→ **What you are asked to do**: Format the items from the line containing "Given: Open the Terminal menu" through the line containing "Looking at the" as a JSON list of strings, one string per line, leaving out blank lines.

→ **Provided records**:
---+---

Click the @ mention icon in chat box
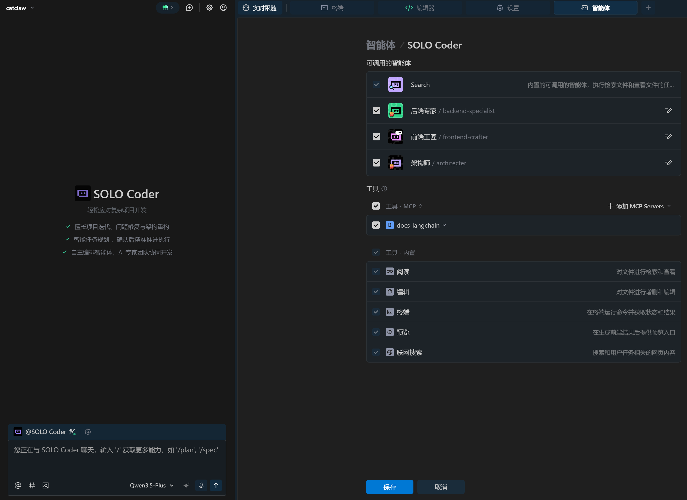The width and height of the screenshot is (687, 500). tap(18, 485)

---+---

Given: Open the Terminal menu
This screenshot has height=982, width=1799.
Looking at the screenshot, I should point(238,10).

---+---

→ **Written answer**:
[
  "Given: Open the Terminal menu",
  "This screenshot has height=982, width=1799.",
  "Looking at the screenshot, I should point(238,10)."
]